Memory which is one of the fundamental functions of the brain is still largely a mystery to neuroscience researchers. Computers over the time have become more and more powerful, therefore researchers, over the years have used them to detect patterns and learn about key processes in the brain. Well, now researchers have discovered ways in which they can use AI techniques to boost memory.
In a recent paper in Nature, Michael J. Kahana and fellow researchers have investigated methods that improve memory. They used a closed-loop system to monitor and decode neural activity from brain recordings. After a series of experiments, they found that they could apply targeted stimulation to lateral temporal cortex (a part of the brain responsible for organizing sensory input, auditory perception, language and speech production) and rescue periods of poor memory encoding.
The subjects enrolled for the study were epilepsy patients, who initially performed sessions of free recall which allowed researchers to collect data to build a multivariate classifier. The researchers fit a logistic regression classifiers to data, producing a model that maps features of neural activity to an output probability of later word recall. They have built a machine learning model that is specialized to each test subject. These classifiers monitor neural activity during memory encoding and trigger stimulation in real time in patterns of neural activity that have been learned by these models.
Results show memory can be improved
The investigations have shown that it is also possible to improve later recall by targeting the lateral temporal cortex. Memory dysfunctions can also be addressed through such a system. Humans remember or forget information depending on neural events that happen during encoding. The study of Functional magnetic resonance imaging (fMRI) signals has shown that activity is different in cortical and subcortical regions which hints if the information is going to be forgotten or remembered.
This research suggests that differences in specific individual’s neural activity can be studied, therefore making it easy to build models that modulate neural activity when there is a high chance that the brain won’t be able to encode successfully. This overall improves the performance by rescuing network activity. Similar research experiments have been tried in the past but with a difference. Most of the previous experiments were of open-loop design, meaning that stimulation was not delivered in response to ongoing neural activity or specific brain states.
Simple machine learning techniques show promise
The results of these experiments proved that subjects’ ability to recall words improved by an average of 15 percent. However, the success largely depends if the stimulation can be timed to rescue periods of poor encoding. This is a successful show of the power of machine learning algorithms that can not only learn to play games but help us decipher memory functions in the brain. Given the fact that machine learning algorithms used here were one of the simplest class of the algorithms, it simply implies that there is a lot of potentials that needs to be exploited.

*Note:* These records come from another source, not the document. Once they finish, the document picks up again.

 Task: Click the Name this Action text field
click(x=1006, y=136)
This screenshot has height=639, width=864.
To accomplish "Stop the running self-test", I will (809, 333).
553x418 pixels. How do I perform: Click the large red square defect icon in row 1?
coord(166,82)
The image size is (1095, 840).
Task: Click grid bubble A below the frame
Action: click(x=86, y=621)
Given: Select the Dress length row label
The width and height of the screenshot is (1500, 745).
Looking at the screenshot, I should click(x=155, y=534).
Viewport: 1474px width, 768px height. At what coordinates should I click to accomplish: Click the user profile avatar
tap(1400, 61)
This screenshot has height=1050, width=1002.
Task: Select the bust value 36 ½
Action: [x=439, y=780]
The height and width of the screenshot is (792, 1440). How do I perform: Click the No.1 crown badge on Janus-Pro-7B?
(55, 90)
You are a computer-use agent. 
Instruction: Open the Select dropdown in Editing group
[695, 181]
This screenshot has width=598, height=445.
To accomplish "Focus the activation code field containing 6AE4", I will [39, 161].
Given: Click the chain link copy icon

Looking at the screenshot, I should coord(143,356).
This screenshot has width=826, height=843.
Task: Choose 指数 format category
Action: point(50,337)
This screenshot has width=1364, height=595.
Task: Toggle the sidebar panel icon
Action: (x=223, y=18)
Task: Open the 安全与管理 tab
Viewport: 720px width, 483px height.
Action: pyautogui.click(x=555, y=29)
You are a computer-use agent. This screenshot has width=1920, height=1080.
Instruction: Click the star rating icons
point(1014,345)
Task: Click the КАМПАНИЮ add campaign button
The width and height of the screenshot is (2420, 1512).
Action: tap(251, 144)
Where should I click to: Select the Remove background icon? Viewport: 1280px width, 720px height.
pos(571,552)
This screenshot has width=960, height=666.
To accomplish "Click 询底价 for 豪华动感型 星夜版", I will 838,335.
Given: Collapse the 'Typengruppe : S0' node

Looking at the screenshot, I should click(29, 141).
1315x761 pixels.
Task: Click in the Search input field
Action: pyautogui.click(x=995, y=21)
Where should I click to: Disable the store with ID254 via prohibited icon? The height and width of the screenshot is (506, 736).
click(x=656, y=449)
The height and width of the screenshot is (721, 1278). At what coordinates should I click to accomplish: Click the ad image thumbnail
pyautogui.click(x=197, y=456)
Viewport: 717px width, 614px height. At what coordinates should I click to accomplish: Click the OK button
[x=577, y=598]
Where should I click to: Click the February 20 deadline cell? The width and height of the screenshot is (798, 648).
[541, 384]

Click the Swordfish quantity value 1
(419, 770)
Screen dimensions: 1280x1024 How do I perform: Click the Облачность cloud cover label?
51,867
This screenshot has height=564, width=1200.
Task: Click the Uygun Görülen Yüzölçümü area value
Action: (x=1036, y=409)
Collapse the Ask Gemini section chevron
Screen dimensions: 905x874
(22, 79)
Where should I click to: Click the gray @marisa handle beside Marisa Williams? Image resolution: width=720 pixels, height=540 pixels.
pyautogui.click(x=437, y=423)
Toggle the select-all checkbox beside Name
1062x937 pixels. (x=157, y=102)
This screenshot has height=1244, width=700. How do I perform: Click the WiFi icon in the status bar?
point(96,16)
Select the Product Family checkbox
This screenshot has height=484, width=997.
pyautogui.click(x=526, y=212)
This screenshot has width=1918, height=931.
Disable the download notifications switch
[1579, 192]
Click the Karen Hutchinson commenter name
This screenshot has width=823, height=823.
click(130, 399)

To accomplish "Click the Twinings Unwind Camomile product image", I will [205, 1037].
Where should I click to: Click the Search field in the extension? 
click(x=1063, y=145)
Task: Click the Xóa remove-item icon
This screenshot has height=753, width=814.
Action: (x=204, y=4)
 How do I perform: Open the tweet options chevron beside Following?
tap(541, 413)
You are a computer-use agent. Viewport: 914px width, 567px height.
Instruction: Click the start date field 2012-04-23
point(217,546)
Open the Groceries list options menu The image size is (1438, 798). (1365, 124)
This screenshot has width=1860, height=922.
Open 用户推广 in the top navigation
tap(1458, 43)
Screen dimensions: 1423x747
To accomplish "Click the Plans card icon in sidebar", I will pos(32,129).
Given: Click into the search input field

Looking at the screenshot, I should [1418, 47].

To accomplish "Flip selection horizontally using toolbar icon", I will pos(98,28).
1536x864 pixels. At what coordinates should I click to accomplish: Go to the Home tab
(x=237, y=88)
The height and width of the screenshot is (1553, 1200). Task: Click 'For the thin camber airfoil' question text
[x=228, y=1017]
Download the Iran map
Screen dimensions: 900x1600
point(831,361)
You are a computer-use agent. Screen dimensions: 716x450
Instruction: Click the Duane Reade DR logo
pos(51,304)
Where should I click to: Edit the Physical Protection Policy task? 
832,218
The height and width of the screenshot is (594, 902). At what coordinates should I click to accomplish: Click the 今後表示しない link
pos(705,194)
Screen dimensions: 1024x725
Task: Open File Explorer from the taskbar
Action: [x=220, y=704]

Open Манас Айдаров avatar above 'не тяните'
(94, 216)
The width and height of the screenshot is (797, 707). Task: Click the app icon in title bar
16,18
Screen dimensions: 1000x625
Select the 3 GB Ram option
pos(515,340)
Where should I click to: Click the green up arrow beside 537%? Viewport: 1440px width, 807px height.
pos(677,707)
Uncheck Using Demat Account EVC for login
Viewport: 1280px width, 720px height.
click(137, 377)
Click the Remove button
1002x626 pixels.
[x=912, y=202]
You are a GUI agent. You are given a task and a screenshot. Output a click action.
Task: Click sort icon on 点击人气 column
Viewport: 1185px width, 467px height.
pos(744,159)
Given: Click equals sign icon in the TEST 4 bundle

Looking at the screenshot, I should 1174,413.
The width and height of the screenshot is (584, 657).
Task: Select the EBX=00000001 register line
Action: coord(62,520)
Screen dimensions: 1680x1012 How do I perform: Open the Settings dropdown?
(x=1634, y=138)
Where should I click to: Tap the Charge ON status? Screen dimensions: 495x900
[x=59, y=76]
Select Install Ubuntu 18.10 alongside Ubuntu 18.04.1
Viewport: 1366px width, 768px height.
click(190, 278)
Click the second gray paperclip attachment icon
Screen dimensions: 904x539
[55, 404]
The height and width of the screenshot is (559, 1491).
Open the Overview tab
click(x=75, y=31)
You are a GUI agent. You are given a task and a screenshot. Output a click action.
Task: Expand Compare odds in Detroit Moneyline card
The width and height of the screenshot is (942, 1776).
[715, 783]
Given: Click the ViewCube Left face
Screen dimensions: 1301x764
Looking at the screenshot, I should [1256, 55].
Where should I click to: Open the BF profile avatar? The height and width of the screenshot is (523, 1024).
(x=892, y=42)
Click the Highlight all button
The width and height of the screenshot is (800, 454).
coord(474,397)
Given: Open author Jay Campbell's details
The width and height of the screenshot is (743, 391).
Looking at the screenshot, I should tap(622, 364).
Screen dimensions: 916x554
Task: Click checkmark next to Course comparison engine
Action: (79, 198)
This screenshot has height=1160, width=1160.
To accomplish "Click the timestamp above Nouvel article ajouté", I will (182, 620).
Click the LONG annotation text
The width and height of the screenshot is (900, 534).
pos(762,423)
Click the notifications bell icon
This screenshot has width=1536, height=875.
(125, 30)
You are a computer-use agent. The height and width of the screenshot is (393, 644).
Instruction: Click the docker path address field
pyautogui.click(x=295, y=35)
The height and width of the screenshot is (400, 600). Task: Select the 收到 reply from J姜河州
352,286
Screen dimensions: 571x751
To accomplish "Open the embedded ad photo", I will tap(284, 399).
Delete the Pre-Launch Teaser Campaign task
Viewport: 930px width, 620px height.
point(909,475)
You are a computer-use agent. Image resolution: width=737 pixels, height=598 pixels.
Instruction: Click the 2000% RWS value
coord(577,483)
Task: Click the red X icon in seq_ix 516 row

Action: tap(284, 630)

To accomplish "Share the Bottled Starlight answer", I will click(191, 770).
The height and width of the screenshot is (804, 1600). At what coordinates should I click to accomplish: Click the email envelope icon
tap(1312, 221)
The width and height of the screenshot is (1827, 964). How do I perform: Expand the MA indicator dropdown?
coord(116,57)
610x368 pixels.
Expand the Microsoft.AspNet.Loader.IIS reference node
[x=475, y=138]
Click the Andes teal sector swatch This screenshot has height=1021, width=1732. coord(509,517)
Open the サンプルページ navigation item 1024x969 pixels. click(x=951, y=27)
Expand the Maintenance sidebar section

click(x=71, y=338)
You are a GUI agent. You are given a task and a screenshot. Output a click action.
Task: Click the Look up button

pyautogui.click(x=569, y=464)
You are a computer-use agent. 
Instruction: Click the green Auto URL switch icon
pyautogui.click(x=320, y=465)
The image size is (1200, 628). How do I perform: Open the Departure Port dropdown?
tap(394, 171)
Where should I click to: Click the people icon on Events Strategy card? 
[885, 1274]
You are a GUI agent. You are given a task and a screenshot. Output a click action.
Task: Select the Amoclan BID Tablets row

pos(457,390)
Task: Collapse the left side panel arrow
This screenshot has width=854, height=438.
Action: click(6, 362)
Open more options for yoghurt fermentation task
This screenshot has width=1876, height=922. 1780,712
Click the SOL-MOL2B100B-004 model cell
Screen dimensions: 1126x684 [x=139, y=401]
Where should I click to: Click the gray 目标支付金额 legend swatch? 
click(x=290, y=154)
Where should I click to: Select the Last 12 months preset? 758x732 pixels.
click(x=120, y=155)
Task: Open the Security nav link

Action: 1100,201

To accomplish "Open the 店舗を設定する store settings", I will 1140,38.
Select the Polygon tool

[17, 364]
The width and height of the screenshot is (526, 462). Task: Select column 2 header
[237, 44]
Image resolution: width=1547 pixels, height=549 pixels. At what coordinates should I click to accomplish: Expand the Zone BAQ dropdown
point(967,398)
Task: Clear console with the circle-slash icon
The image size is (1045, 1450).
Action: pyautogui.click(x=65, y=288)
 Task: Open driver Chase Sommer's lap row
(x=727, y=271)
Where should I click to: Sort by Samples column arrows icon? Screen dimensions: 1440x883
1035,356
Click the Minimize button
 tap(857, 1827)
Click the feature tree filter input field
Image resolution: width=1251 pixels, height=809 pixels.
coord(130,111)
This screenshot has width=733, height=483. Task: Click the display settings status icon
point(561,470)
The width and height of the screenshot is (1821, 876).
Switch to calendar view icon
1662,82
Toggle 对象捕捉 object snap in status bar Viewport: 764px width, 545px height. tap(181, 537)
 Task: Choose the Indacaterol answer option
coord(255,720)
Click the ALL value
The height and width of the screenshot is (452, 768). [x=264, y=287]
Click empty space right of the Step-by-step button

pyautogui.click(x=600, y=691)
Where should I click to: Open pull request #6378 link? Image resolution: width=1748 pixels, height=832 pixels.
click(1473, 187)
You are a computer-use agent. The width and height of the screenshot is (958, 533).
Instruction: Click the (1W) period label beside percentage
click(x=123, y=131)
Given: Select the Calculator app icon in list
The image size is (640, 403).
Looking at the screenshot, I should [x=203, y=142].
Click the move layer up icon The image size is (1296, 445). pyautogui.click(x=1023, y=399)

The researchers also built a classifier that investigates the impact of the stimulation, by using machine learning. The future prospects could be collecting more data by implanting numerous and precise electrodes, that will help algorithms to study patterns in more detail, hence giving us much better models. Given the humongous amount of data, it would be interesting to see how advanced machine learning algorithms such as neural networks could be used for analysis. More the data, the better would be the performance by these models in improving memory.
Inscrutable machine learning algorithms
The researchers do realize that using some advanced algorithms that are available today, would be able to enhance performance. Using neural network algorithms would make it very difficult to know how the results were achieved. Making such progress would not be very useful since it would also add to complications around the brain processes. Hence they were careful in choosing the algorithms, as they worked with simple linear classifiers, that can be easily scrutinized.
New statistical and machine learning methods are produced every year, making more powerful tools accessible to neuroscientists to carry out studies related to the brain. Machine learning can also help neuroscience catch up with other scientific streams such as physics and chemistry. Models in physics are strong enough to predict unseen particles and other phenomena accurately, whereas brain models can still only describe basic forms of perception and behavior. Many neuroscientists around the world are looking at machine learning to be the framework that will help them study the brain. In coming years it may also supplement or even substitute other traditional frameworks like signal processing and information theory.